AI integration and tool calling

From: aidotengineer

The field of Artificial Intelligence (AI) is undergoing a significant revolution, moving beyond hype to real-world applications and widespread adoption [00:17:24]. This shift is powered by technologies that enable AI models to interact with the outside world, perform complex tasks, and integrate seamlessly into existing workflows. Key to this evolution are concepts like tool calling and the development of robust AI application frameworks.

The Real Revolution of AI

Unlike past technologies like blockchain or NFTs, AI is demonstrating tangible impact through widespread user adoption and significant revenue generation [00:17:48].

ChatGPT achieved 100 million users faster than any consumer product in tech history, with millions using it daily to accomplish tasks [00:18:04].
GitHub Copilot boasts millions of subscribers and is integrated into Microsoft 365, reaching 84 million everyday consumers [00:18:35].
Azure AI is being adopted by enterprises, generating an annual revenue of $13 billion [00:18:43].
The AI Engineer World’s Fair in 2025 hosted over 3,000 attendees, nearly twice as many as the previous year, all actively building and using AI technologies [00:21:11].

Evolution of AI Engineering

The field of AI engineering has matured rapidly.
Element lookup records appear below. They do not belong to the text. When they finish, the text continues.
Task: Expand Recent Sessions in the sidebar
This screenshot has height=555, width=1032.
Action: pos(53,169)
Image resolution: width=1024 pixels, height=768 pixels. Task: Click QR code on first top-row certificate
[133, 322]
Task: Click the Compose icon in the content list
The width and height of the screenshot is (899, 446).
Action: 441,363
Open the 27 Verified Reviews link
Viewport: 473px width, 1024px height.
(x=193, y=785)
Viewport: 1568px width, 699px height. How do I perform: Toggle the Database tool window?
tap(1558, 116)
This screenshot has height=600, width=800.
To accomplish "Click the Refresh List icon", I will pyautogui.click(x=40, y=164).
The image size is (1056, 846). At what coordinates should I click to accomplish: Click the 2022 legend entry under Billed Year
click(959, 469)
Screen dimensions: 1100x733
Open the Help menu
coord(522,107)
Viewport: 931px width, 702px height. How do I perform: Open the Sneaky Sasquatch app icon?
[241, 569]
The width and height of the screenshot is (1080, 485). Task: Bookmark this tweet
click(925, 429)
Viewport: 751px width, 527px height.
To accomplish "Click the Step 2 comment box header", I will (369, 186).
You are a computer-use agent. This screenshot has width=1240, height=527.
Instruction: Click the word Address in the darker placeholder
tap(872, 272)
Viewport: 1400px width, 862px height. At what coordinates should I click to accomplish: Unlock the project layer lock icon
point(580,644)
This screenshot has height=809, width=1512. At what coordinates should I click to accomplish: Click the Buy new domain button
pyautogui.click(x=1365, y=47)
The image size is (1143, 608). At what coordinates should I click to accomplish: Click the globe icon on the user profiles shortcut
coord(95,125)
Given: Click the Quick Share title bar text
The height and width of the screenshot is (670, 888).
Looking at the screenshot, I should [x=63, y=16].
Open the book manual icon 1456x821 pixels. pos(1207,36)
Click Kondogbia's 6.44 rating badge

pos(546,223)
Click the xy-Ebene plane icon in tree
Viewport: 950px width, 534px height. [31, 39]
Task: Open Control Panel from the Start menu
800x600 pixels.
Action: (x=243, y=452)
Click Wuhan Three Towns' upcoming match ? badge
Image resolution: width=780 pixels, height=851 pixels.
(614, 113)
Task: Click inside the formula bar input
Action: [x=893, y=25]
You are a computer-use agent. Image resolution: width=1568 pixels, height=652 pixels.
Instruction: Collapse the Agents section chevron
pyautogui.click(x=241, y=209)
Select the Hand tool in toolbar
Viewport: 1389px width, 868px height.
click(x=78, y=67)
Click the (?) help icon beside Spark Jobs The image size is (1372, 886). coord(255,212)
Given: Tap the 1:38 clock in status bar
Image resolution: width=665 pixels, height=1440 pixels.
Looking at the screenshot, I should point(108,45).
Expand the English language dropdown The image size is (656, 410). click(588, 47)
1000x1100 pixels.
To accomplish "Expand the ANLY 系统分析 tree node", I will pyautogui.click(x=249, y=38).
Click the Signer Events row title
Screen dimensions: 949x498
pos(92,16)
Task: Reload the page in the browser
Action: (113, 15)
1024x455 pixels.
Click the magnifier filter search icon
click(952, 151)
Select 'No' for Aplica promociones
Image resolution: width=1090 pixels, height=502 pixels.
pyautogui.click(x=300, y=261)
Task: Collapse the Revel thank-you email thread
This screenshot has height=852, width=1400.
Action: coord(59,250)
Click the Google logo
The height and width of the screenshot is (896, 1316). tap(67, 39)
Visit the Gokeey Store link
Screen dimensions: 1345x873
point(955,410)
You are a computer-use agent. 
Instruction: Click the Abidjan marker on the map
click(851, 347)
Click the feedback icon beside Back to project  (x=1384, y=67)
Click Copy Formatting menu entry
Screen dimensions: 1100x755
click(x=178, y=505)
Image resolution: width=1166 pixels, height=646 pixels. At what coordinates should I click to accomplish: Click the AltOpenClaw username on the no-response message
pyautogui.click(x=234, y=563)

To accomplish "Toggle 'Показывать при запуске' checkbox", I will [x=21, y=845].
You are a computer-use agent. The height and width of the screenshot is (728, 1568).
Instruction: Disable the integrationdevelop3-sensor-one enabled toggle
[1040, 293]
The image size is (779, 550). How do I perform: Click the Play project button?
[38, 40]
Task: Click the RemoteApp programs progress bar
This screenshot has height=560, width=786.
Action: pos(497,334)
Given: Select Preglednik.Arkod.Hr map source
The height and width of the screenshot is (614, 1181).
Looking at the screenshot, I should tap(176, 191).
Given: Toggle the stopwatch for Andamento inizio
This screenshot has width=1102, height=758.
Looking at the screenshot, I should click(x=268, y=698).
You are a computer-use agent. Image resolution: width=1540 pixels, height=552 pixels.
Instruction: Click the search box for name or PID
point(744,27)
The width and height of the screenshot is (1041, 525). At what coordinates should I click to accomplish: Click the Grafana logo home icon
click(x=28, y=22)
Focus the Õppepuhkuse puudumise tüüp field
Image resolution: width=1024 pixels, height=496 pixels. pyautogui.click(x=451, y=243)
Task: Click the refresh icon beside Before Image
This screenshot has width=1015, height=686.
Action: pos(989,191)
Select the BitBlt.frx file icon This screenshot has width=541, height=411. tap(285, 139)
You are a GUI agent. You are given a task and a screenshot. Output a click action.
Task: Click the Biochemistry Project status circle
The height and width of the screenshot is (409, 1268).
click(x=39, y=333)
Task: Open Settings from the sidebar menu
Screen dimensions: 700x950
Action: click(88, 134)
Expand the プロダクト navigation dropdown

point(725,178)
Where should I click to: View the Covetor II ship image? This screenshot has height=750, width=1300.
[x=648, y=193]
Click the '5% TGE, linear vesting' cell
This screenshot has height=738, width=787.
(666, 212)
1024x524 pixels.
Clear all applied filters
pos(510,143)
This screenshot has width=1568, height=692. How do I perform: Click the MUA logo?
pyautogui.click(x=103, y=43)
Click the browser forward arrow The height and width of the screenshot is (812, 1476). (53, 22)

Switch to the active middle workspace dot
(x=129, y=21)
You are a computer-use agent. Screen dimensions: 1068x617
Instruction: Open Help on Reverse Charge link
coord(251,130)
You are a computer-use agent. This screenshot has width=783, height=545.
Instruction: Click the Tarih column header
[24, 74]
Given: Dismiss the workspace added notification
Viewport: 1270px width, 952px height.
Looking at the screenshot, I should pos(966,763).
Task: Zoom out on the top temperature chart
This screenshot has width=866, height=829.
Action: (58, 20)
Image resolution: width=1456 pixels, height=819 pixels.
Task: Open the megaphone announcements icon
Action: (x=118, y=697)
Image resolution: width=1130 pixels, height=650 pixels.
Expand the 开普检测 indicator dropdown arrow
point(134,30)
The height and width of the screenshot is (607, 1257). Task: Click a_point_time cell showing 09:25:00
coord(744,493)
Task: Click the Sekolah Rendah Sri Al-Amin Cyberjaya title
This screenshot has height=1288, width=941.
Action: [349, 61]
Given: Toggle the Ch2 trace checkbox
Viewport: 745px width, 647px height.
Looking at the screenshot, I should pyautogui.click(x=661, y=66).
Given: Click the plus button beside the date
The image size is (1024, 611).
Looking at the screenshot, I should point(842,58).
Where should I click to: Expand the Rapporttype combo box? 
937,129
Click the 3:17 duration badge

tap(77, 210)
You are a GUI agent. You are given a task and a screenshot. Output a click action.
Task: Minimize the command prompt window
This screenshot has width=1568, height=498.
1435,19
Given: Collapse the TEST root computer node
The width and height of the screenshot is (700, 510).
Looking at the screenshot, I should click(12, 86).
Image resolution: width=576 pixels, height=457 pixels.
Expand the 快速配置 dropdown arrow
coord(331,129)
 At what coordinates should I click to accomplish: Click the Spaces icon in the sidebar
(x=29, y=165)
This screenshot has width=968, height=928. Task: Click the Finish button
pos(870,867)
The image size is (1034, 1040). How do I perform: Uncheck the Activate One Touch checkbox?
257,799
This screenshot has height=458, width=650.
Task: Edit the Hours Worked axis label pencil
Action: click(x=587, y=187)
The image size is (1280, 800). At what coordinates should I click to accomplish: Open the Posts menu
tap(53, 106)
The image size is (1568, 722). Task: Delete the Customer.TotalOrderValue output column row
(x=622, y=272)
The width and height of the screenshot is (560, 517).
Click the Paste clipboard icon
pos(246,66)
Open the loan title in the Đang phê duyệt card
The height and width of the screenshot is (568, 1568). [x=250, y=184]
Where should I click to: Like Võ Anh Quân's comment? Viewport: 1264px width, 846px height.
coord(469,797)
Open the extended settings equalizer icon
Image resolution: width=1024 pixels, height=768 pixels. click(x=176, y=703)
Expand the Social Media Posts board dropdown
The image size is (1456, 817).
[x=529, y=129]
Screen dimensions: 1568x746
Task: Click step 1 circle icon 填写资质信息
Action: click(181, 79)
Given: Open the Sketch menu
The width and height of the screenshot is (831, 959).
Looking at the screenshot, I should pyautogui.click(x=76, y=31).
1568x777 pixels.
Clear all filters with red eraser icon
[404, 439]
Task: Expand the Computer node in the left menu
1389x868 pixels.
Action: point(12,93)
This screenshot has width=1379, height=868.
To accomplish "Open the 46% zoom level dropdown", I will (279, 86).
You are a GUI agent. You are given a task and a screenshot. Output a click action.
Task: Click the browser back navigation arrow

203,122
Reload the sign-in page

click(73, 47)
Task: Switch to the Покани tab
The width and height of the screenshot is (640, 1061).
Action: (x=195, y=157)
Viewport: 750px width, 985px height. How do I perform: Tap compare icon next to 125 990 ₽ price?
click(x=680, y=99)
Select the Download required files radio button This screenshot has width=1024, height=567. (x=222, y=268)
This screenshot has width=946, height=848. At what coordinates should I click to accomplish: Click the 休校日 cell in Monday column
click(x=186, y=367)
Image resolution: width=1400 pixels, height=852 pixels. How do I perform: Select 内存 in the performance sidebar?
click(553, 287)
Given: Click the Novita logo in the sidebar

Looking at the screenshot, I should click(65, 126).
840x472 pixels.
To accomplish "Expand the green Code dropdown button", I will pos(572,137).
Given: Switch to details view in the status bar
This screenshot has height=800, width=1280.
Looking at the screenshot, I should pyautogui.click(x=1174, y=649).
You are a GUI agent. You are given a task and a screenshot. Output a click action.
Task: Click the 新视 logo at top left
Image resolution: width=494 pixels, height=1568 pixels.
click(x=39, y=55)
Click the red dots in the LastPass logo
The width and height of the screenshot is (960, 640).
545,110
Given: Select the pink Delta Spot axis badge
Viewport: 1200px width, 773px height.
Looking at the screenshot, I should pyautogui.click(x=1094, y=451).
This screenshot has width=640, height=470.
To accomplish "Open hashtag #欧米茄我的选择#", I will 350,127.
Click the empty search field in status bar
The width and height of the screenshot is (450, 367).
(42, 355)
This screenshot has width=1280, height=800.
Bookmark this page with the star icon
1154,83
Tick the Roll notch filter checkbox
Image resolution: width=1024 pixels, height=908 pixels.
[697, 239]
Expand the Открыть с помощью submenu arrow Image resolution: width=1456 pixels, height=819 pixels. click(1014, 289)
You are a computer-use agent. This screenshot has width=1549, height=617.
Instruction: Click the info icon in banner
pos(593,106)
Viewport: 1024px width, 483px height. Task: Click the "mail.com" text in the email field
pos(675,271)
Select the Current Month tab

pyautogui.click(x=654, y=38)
In 2023, discussions centered on the three types of AI engineers, evolving to a focus on multi-disciplinary approaches in 2024 with the introduction of multiple conference tracks [00:25:38]. By 2025, the focus shifted to agent engineering [00:26:01]. Initially, AI engineering and “GPT wrappers” were derided, but now engineers in this space are thriving [00:26:09].

A consistent lesson is the importance of not overcomplicating solutions [00:26:32]. The field is still early, with significant “alpha to mind” [00:27:00].

Standard Models in AI Engineering

The industry is seeking a “standard model” for AI engineering, similar to established concepts like ETL, MVC, CRUD, or MapReduce in traditional software engineering [00:28:07].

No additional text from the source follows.